En el marco de la delincuencia y la crisis de salud mental que asolan New York y hacen de la ciudad un infierno, el desgraciado acontecimiento cobró relevancia política y se convirtió en una polémica. Si nos guiamos por la lógica, la polémica no debió haber existido. Neely, un delincuente serial, violento y adicto entra al metro y amenaza de muerte a los pasajeros, uno de ellos, un tipo sin historial delictivo y que además ha servido a su país, tiene la valentía de detenerlo en defensa propia y de los demás. Pero lo que puso una alarma sobre el caso es que Neely era negro y Penny es blanco, entonces la izquierda intentó convertir este caso en un George Floyd 2.0 para reavivar la narrativa woke entre opresores y oprimidos.
Quisieron generar simpatías hacia un criminal convicto que amenaza gente, al tiempo que incitaban al odio hacia un hombre que puso en riesgo su vida para proteger al resto. Esta inversión de valores que el progresismo viene explotando con tanto éxito, esta vez, a la mayoría de la gente le resultó indigerible. Simpatizar más con un criminal que quiere matar a otras personas que con un hombre que las defiende requiere una visión ideológicamente trastornada.
Sin embargo, la maquinaria de la izquierda institucional no perdió un minuto. Penny fue sometido entonces a un proceso legal repleto de motivaciones políticas. El fiscal de distrito de Manhattan, Alvin Bragg, quiso hacer de Penny el chivo expiatorio que sostuviera su carrera e intentó manipular al sistema para asegurarse una condena digna de su ideologizada gestión.
Esto no es extraño, el mandato de Bragg ha estado marcado por la indiferencia hacia la conducta criminal que ha resultado en un aumento de la delincuencia en Nueva York. Su oficina ha permitido, por ejemplo, que los inmigrantes arrestados por un ataque en Times Square a la policía fueran liberados sin fianza. También retiró los cargos contra la mayoría de los arrestados por tomar el Hamilton Hall de la Universidad de Columbia. Se caracteriza además por reducir los delitos graves a cargos menores bajo el retorcido concepto de justicia restaurativa. Mientras ignora el crimen real, Bragg acusó a Penny de homicidio en segundo grado y de homicidio por negligencia.

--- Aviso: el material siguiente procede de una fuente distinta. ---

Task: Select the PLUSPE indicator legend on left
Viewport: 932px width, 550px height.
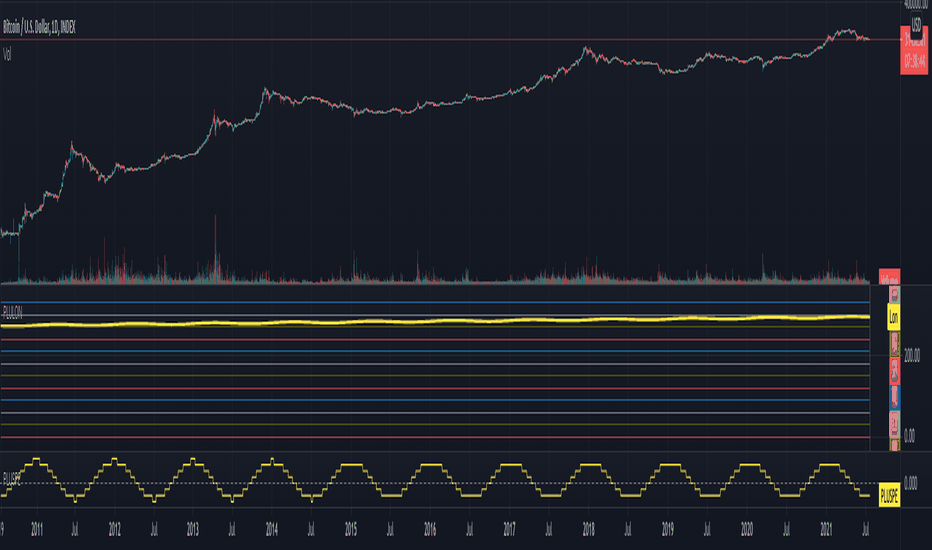Action: coord(12,480)
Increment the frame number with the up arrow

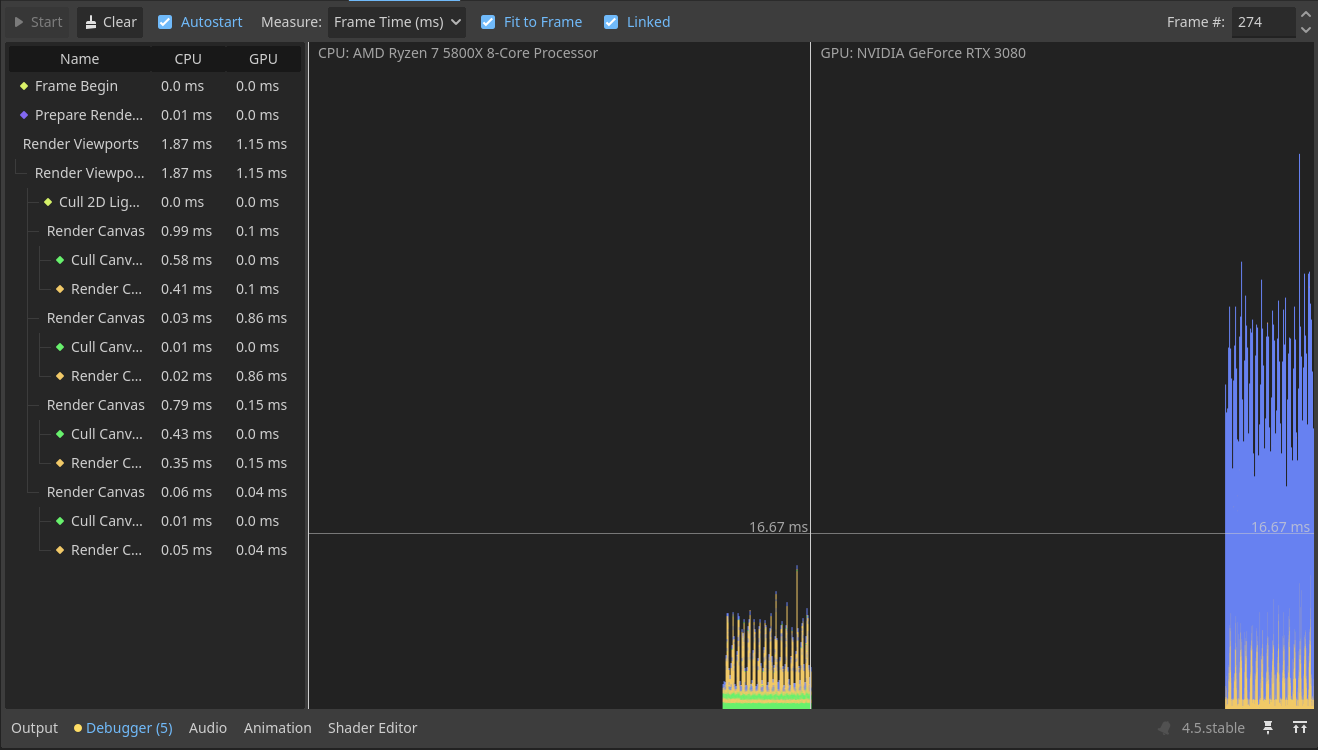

Cuando Bragg se postuló para fiscal de distrito, prometió que se centraría en la “equidad racial” por encima de los delitos contra la propiedad a los que definía como “delitos de pobreza”. Actualmente se denuncian casi el 17% más delitos graves que antes de que Bragg asumiera el cargo. La mayoría de las víctimas del aumento de la criminalidad neoyorquina son las personas con menos recursos. ¿Dónde está su sensibilidad para con los pobres?
Bragg no fue el único tratando de instrumentalizar el hecho usando a los pobres para su beneficio. La congresista Alexandria Ocasio-Cortez aseguró en los medios y en las RRSS que Jordan Neely había sido asesinado por la demonización de los pobres. Según la perversa visión que la izquierda tiene de los pobres, se trataría de una condición mental que lleva a la gente a amenazar pasajeros y a robarles. Los activistas de Black Lives Matter (BLM), por supuesto, se sumaron a la demonización de Penny como un ejemplo de “supremacía blanca”. Olvidaron que la mayoría de los amenazados por Neely eran pobres viajando en el peligroso metro de NY, y muchos eran negros. Era Penny el que exponía su vida para salvar pobres y negros, no la élite progresista.
La progresía woke sigue sin comprender la brecha que se va ampliando cada vez más entre sus cómodas vidas de justicieros sociales privilegiados y la vida cotidiana de los estadounidenses. La misma progresía que convirtió a George Floyd en un mártir hace pocos años, quiso condenar a Penny porque, desde su palacio de cristal, el caso les parecía idéntico. Pero los esfuerzos constantes por retratar a Penny como un asesino racista fueron cayendo en saco roto. La absolución de Penny expuso un cambio de época.
¿Qué cambió en la sociedad norteamericana?
En el año 2020, el movimiento BLM se hizo famoso mundialmente. Pero el grupo comenzó a tomar fuerza entre 2013 y 2014 tras una serie de casos en los que fueron absueltos los acusados de matar a ciudadanos negros en diversos hechos violentos. Un hashtag de protesta en Twitter comenzó a ser cada vez más usado, la organización iba adquiriendo visibilidad y nutrida financiación. Cada caso que ocurría era juzgado y sentenciado por los medios y políticos de izquierda, haciendo caso omiso de las pruebas y de los tiempos judiciales.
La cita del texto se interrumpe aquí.